Boolean function used as flush_cache_condition to anytime the cache is non-empty

py2store.utils.cumul_aggreg_write.mk_group_aggregator(item_to_kv, aggregator_op=<built-in function add>, initial=<py2store.utils.cumul_aggreg_write.NoInitial object>)[source]

Make a generator transforming function that will (a) make a key for each given item, (b) group all items according to the key

Parameters
  • item_to_kv

  • aggregator_op

  • initial

Returns:

>>> # Collect words (as a csv string), grouped by the lower case of the first letter
>>> ag = mk_group_aggregator(lambda item: (item[0].lower(), item),
...                          aggregator_op=lambda x, y: ', '.join([x, y]))
>>> list(ag(['apple', 'bananna', 'Airplane']))
[('a', 'apple, Airplane'), ('b', 'bananna')]
>>> # Collect (and concatinate)  characters according to their ascii value modulo 3
>>> ag = mk_group_aggregator(lambda item: (item['age'], item['thing']),
...                          aggregator_op=lambda x, y: x + [y],
...                          initial=[])
>>> list(ag([{'age': 0, 'thing': 'new'}, {'age': 42, 'thing': 'every'}, {'age': 0, 'thing': 'just born'}]))

[EXTRACTED INFORMATION]
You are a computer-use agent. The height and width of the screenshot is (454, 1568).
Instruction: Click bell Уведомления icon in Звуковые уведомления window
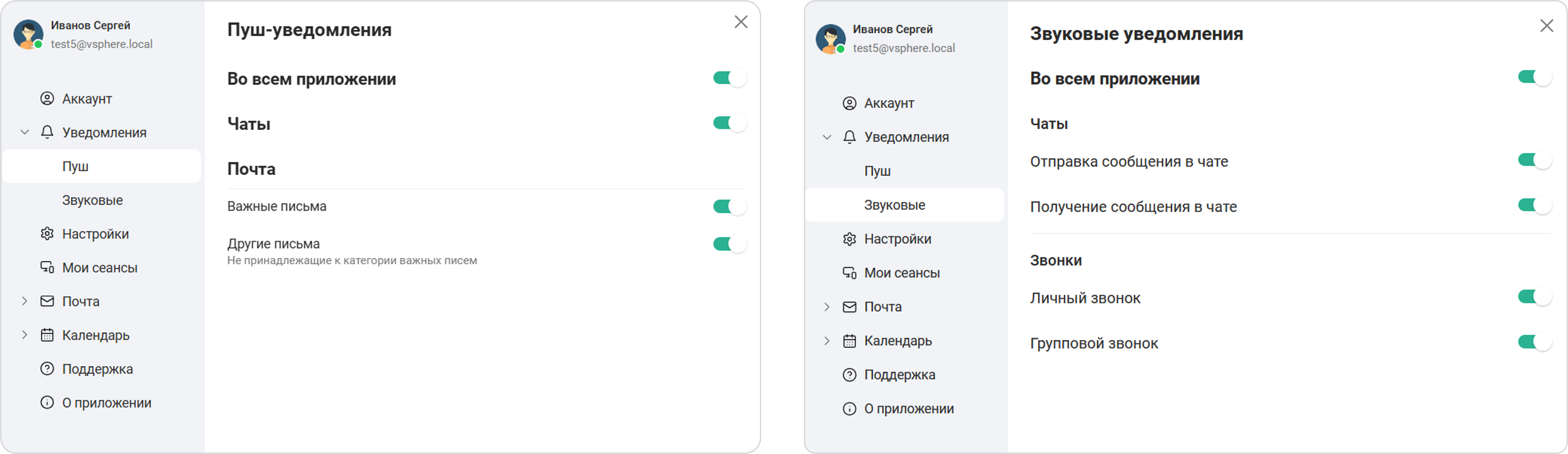[849, 137]
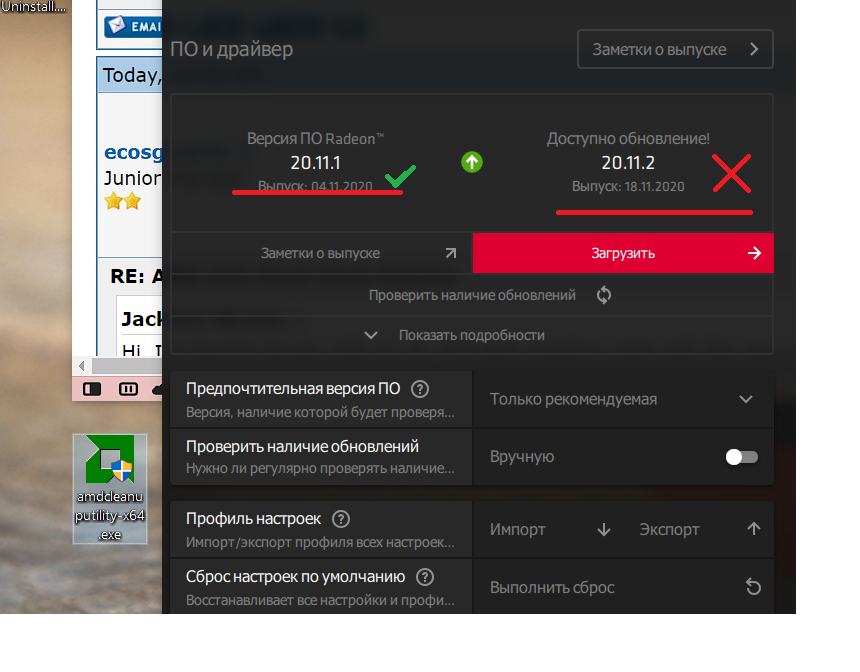Image resolution: width=860 pixels, height=672 pixels.
Task: Open Заметки о выпуске at top right
Action: tap(675, 49)
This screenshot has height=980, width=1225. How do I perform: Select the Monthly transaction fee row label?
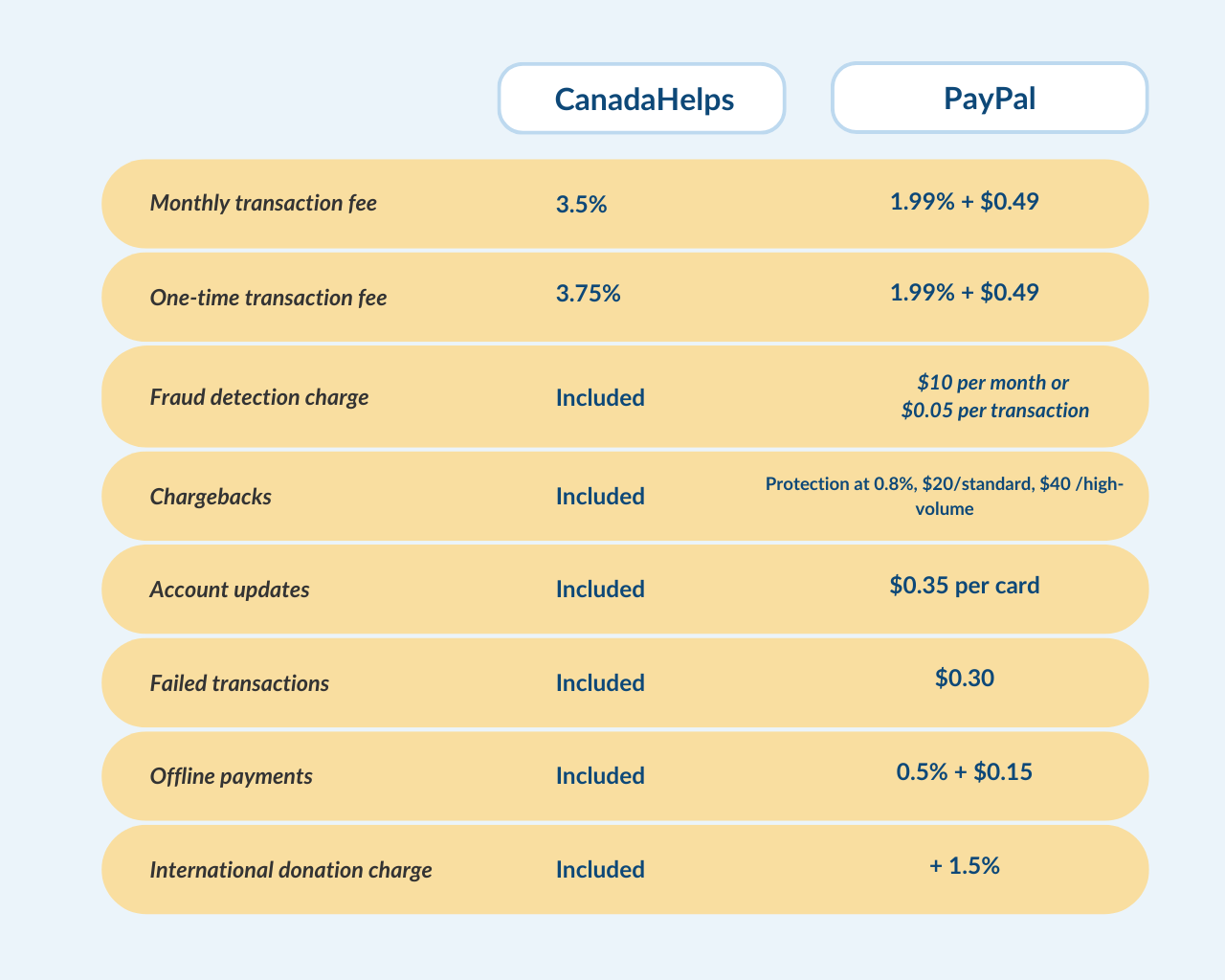pyautogui.click(x=263, y=204)
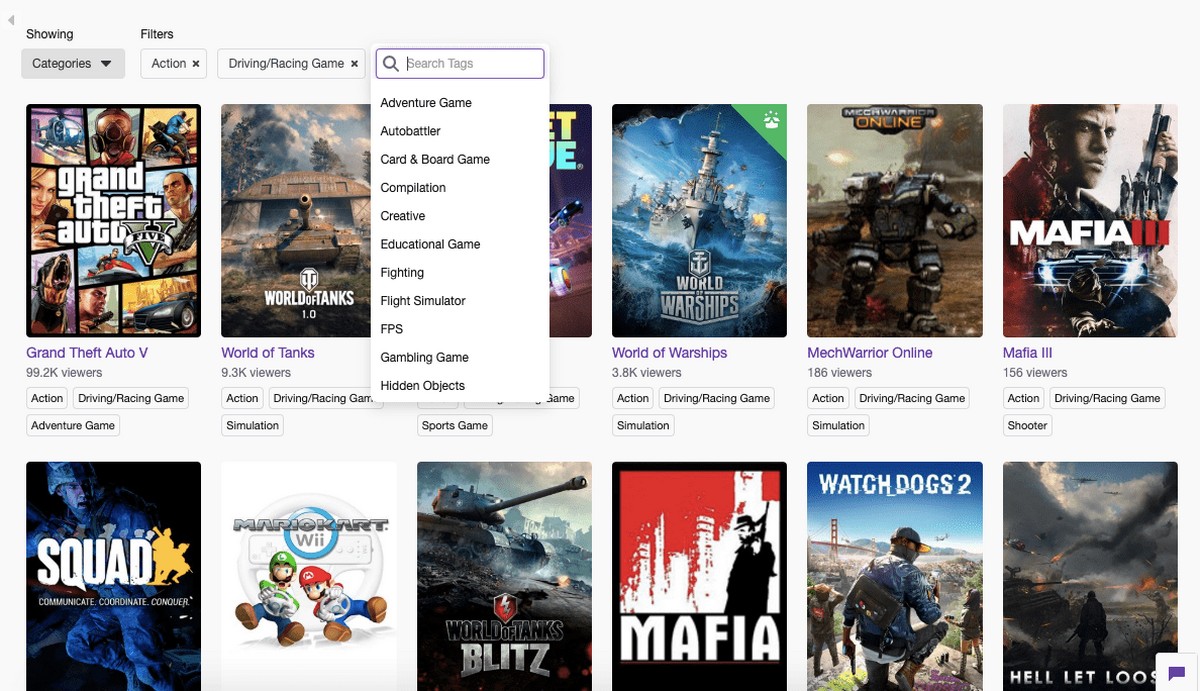This screenshot has height=691, width=1200.
Task: Click the search magnifier icon in Search Tags
Action: pyautogui.click(x=390, y=63)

[WRITTEN REQUEST 1] Translate this sentence from the mk_group_aggregator documentation into Spanish: "Make a generator transforming function that will (a) make a key for each given item, (b) group all items according to the key".
[WRITTEN REQUEST 2] Return the passage of the mk_group_aggregator documentation from "Make a generator" up to and including "y: ', '.join([x, y]))", copied word for word.

[RESULT 1] Crea una función que transforme generadores y que (a) genere una clave para cada elemento dado, (b) agrupe todos los elementos según la clave

[RESULT 2]
Make a generator transforming function that will (a) make a key for each given item, (b) group all items according to the key

Parameters
  • item_to_kv

  • aggregator_op

  • initial

Returns:

>>> # Collect words (as a csv string), grouped by the lower case of the first letter
>>> ag = mk_group_aggregator(lambda item: (item[0].lower(), item),
...                          aggregator_op=lambda x, y: ', '.join([x, y]))